** Entries shown follows **

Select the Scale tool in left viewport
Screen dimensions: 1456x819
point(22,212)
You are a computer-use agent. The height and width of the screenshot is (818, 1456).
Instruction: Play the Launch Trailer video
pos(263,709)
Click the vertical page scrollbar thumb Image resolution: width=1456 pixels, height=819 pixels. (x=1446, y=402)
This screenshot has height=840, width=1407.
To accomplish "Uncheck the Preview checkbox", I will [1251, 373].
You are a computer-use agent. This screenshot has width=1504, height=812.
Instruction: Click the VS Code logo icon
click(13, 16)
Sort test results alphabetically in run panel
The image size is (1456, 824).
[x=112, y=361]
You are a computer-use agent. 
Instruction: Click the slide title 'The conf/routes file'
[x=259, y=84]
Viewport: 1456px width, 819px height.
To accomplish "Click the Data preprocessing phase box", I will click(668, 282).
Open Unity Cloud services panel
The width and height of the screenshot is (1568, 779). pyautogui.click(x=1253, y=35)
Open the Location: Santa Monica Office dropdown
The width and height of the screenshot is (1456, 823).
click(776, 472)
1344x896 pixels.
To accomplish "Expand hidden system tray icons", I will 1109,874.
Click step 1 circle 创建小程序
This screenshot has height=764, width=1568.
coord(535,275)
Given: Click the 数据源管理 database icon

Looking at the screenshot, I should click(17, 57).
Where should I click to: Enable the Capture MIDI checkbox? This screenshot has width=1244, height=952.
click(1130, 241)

** End of Entries shown **

[Exercise]
Each line of the listing is to be printed again, unchanged.

[Task output]
Select the Scale tool in left viewport
Screen dimensions: 1456x819
point(22,212)
You are a computer-use agent. The height and width of the screenshot is (818, 1456).
Instruction: Play the Launch Trailer video
pos(263,709)
Click the vertical page scrollbar thumb Image resolution: width=1456 pixels, height=819 pixels. (x=1446, y=402)
This screenshot has height=840, width=1407.
To accomplish "Uncheck the Preview checkbox", I will [1251, 373].
You are a computer-use agent. This screenshot has width=1504, height=812.
Instruction: Click the VS Code logo icon
click(13, 16)
Sort test results alphabetically in run panel
The image size is (1456, 824).
[x=112, y=361]
You are a computer-use agent. 
Instruction: Click the slide title 'The conf/routes file'
[x=259, y=84]
Viewport: 1456px width, 819px height.
To accomplish "Click the Data preprocessing phase box", I will click(668, 282).
Open Unity Cloud services panel
The width and height of the screenshot is (1568, 779). pyautogui.click(x=1253, y=35)
Open the Location: Santa Monica Office dropdown
The width and height of the screenshot is (1456, 823).
click(776, 472)
1344x896 pixels.
To accomplish "Expand hidden system tray icons", I will 1109,874.
Click step 1 circle 创建小程序
This screenshot has height=764, width=1568.
coord(535,275)
Given: Click the 数据源管理 database icon

Looking at the screenshot, I should click(17, 57).
Where should I click to: Enable the Capture MIDI checkbox? This screenshot has width=1244, height=952.
click(1130, 241)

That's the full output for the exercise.